SUPPLIED RECORDS Block Start

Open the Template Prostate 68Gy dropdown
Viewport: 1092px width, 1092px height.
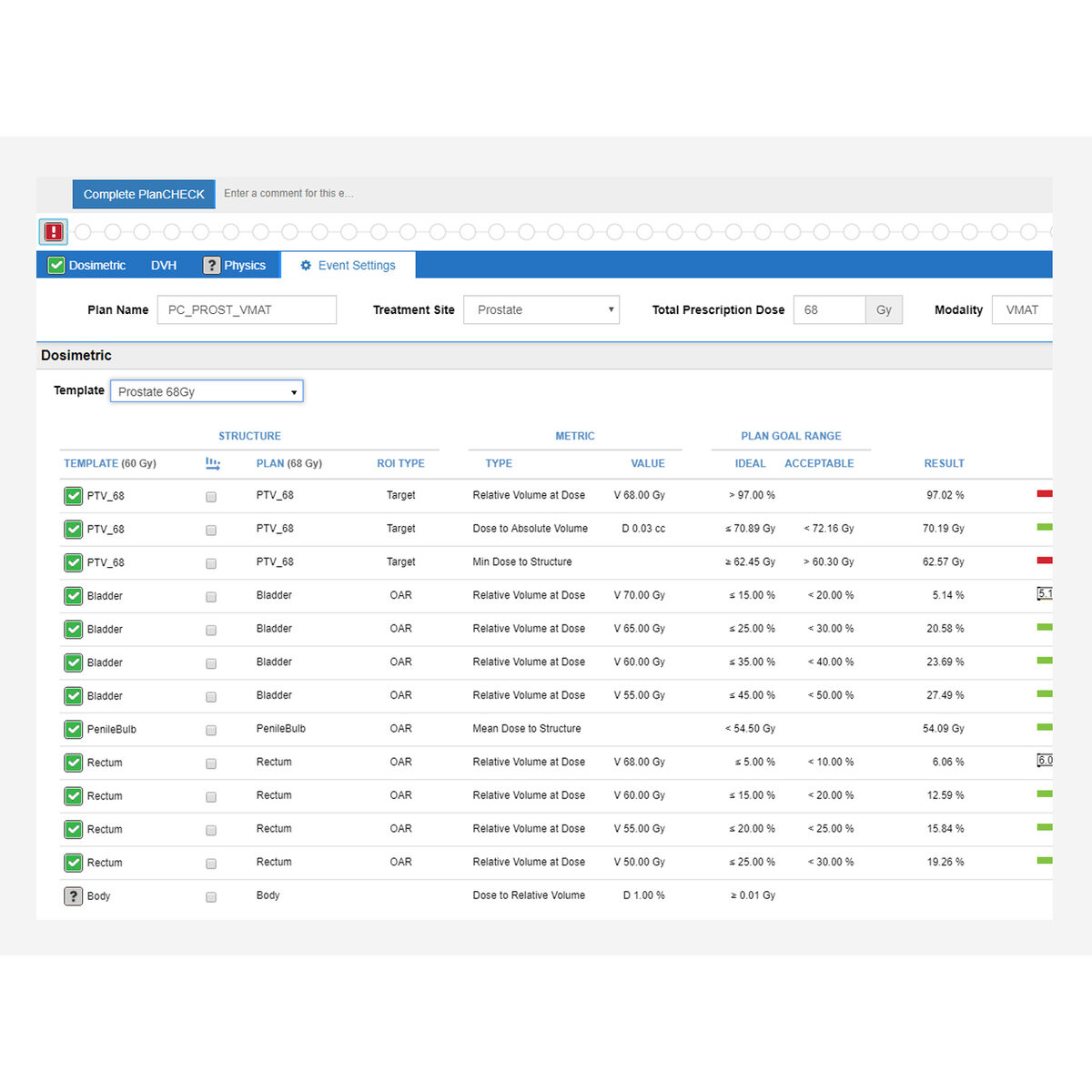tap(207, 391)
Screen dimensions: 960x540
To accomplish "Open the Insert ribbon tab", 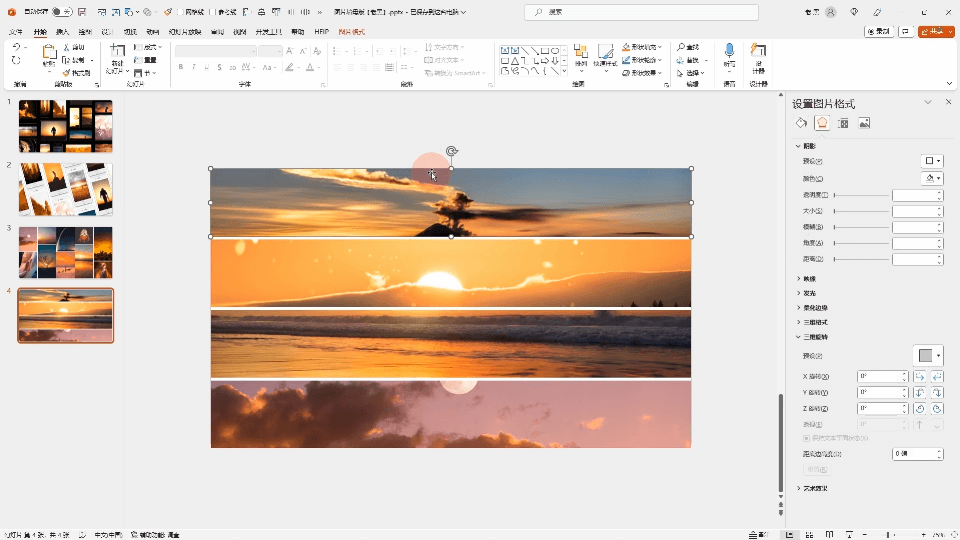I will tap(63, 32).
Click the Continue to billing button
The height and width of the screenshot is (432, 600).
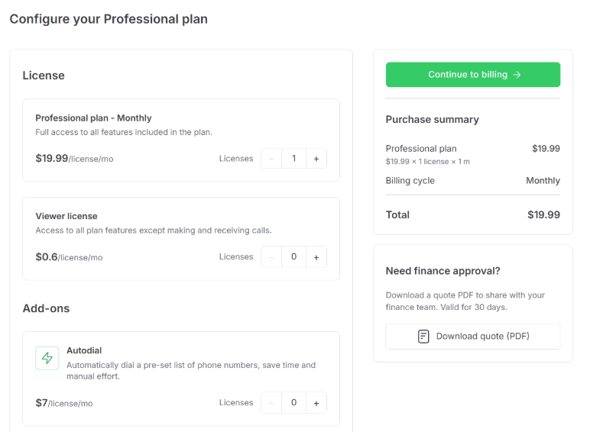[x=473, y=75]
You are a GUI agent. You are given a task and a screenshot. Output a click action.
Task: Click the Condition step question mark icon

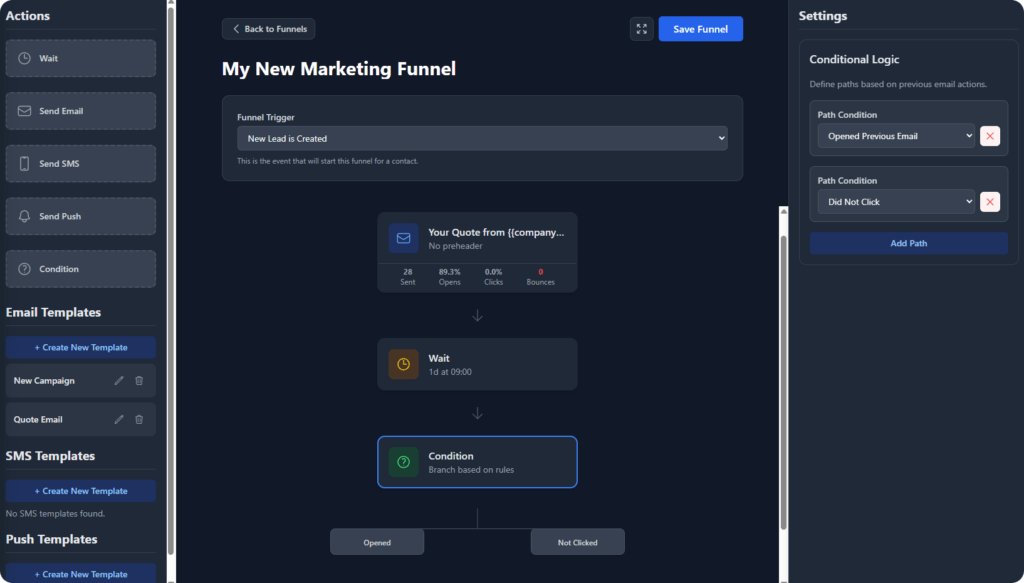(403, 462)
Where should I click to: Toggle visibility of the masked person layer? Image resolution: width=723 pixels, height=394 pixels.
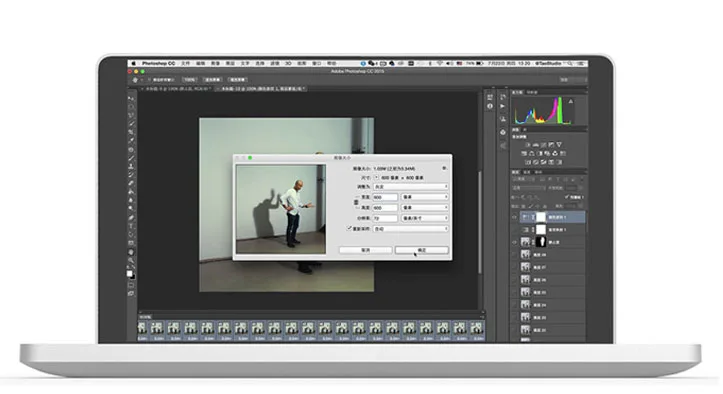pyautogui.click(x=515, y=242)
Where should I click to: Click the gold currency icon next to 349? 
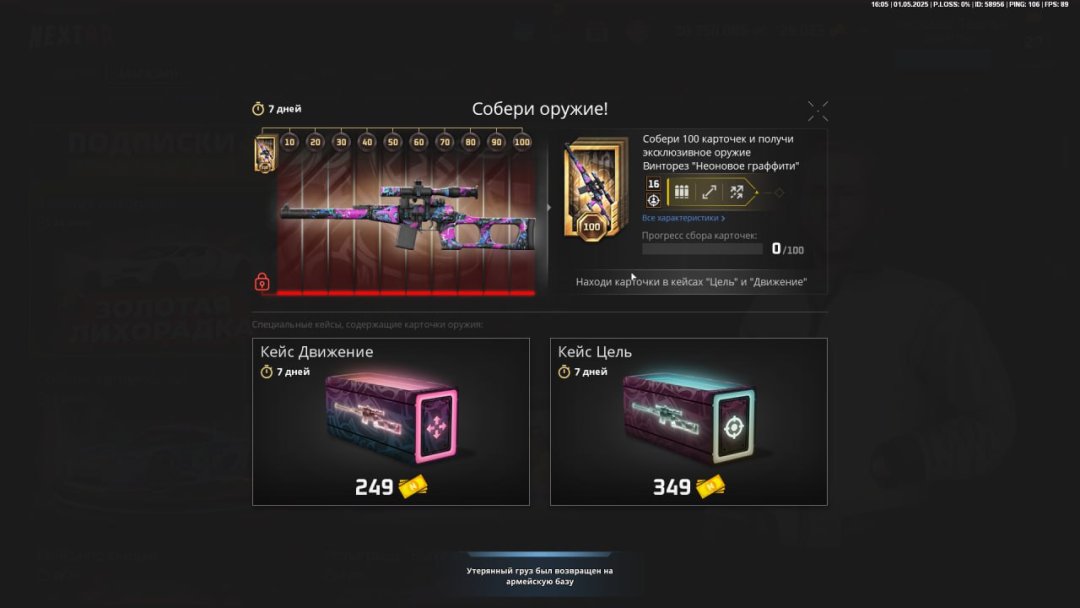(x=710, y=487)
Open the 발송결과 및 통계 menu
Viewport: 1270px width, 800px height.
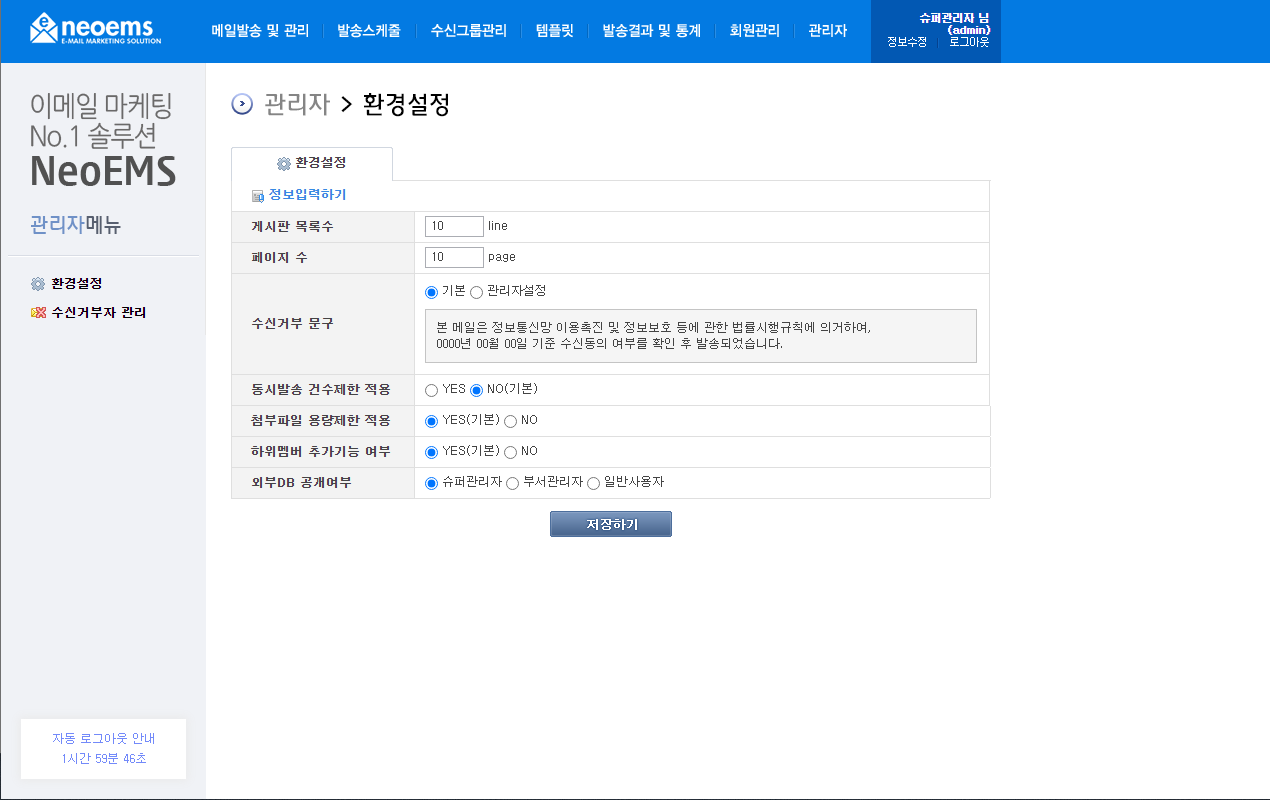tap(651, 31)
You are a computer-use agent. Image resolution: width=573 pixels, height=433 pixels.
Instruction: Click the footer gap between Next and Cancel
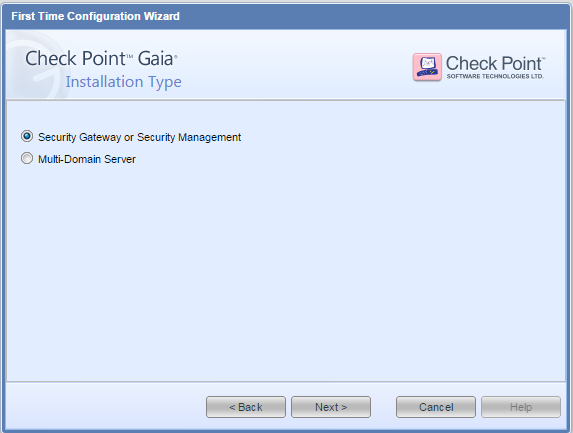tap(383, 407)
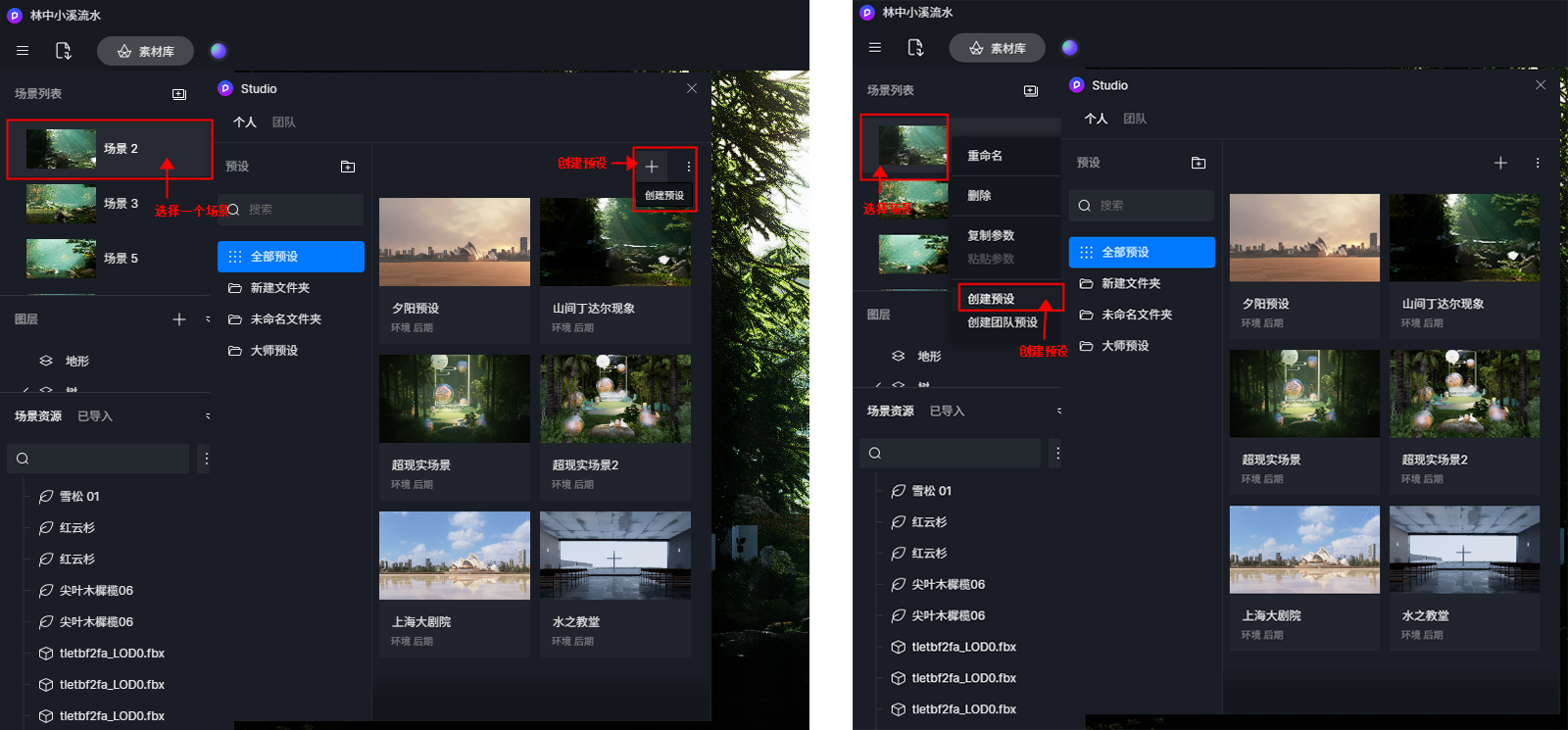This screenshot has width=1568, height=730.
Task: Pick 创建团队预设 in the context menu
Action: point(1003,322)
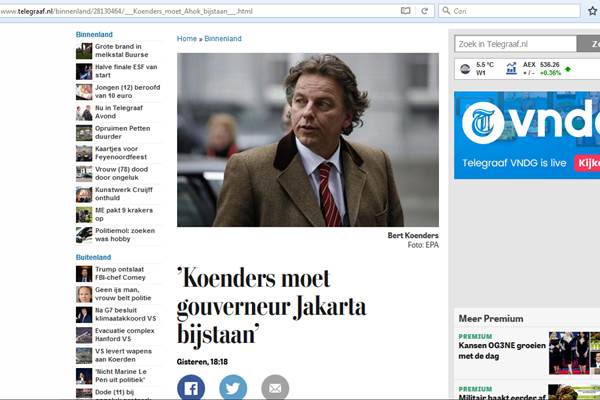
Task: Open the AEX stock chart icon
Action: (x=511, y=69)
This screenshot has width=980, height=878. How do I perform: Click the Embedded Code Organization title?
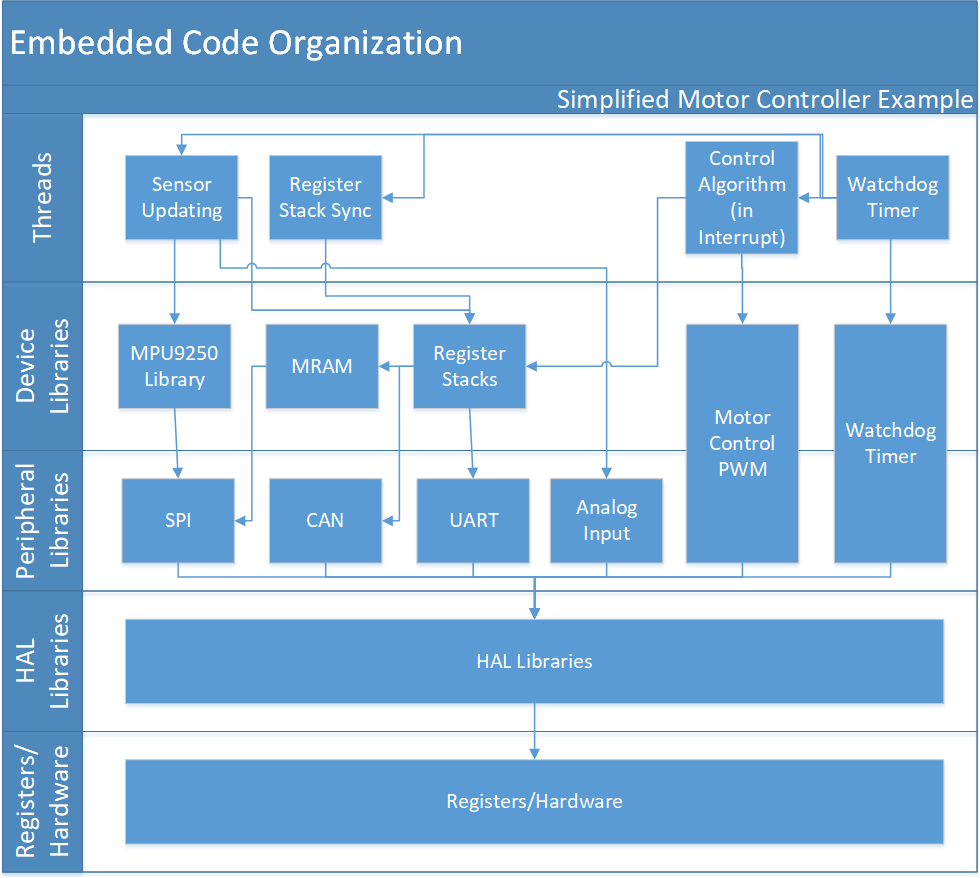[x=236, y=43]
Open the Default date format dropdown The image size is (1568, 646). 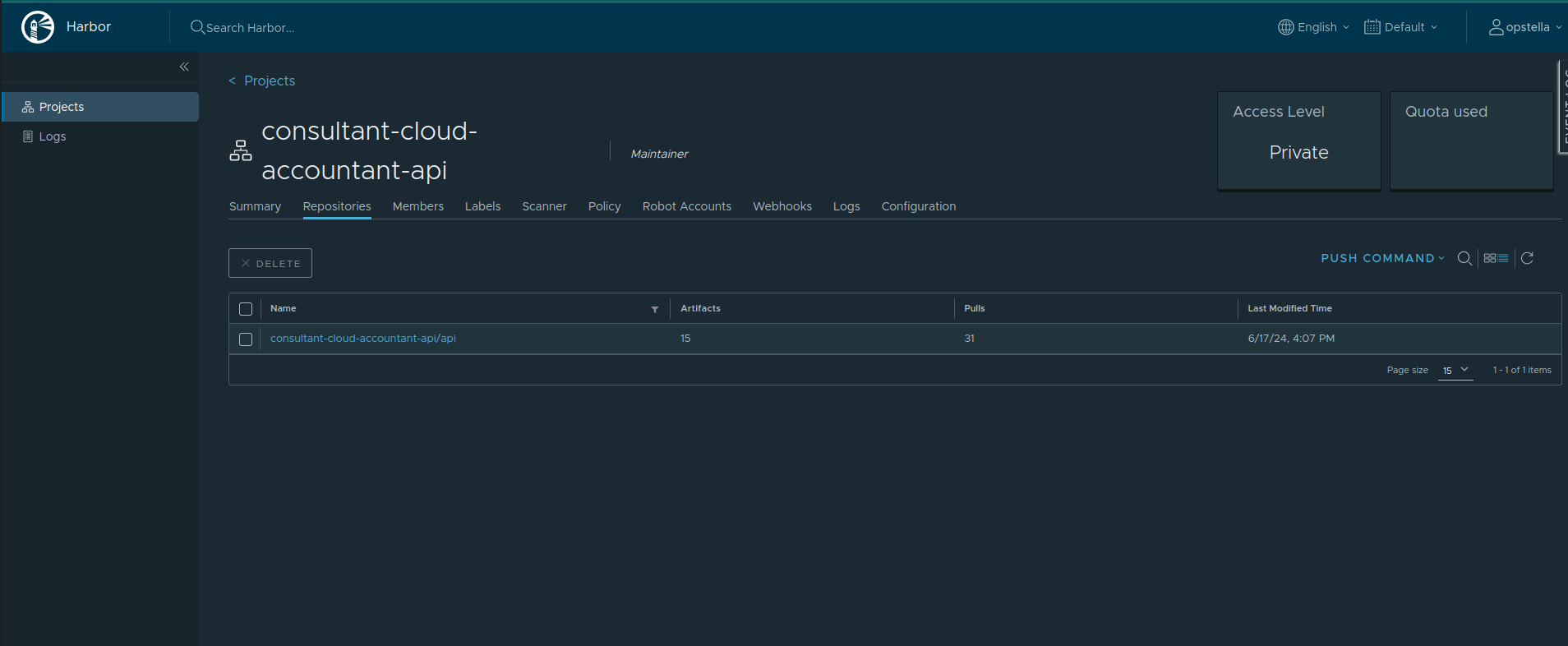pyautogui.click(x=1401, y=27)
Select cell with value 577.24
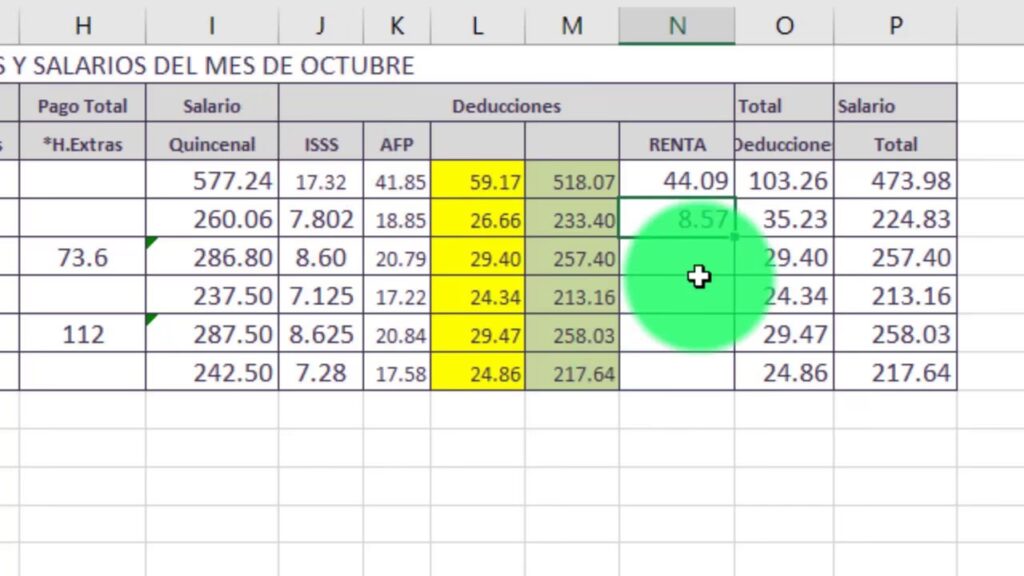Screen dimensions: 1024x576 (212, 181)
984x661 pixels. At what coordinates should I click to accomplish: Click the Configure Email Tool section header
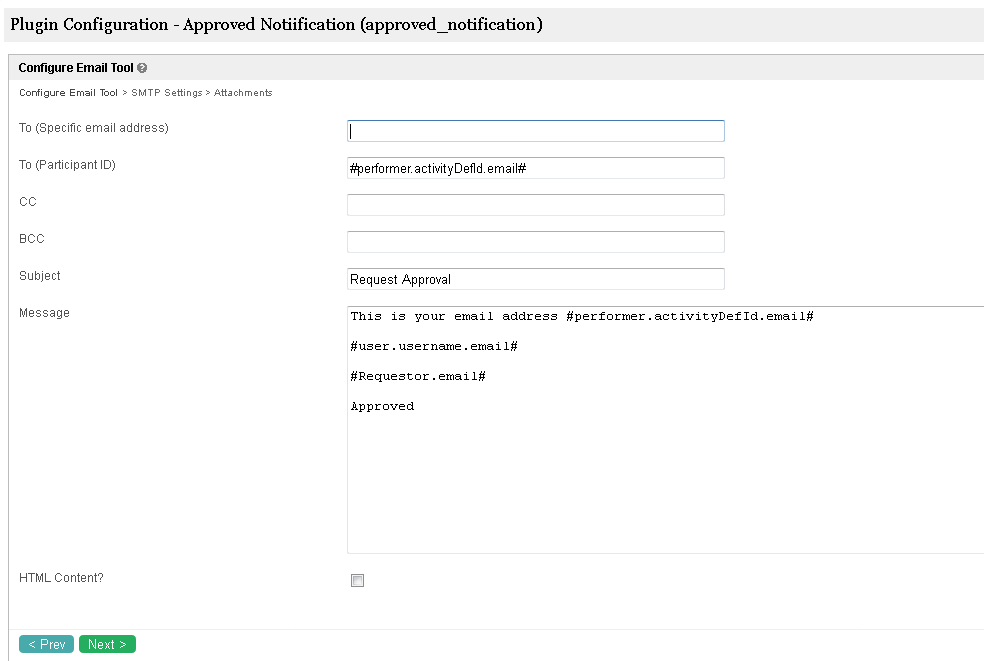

SUPPLIED RECORDS Block End

YOUR ASSIGNMENT> Across the data above, count the lines that include the word "agent", and respond with the number alone.

WRITTEN RESPONSE> 2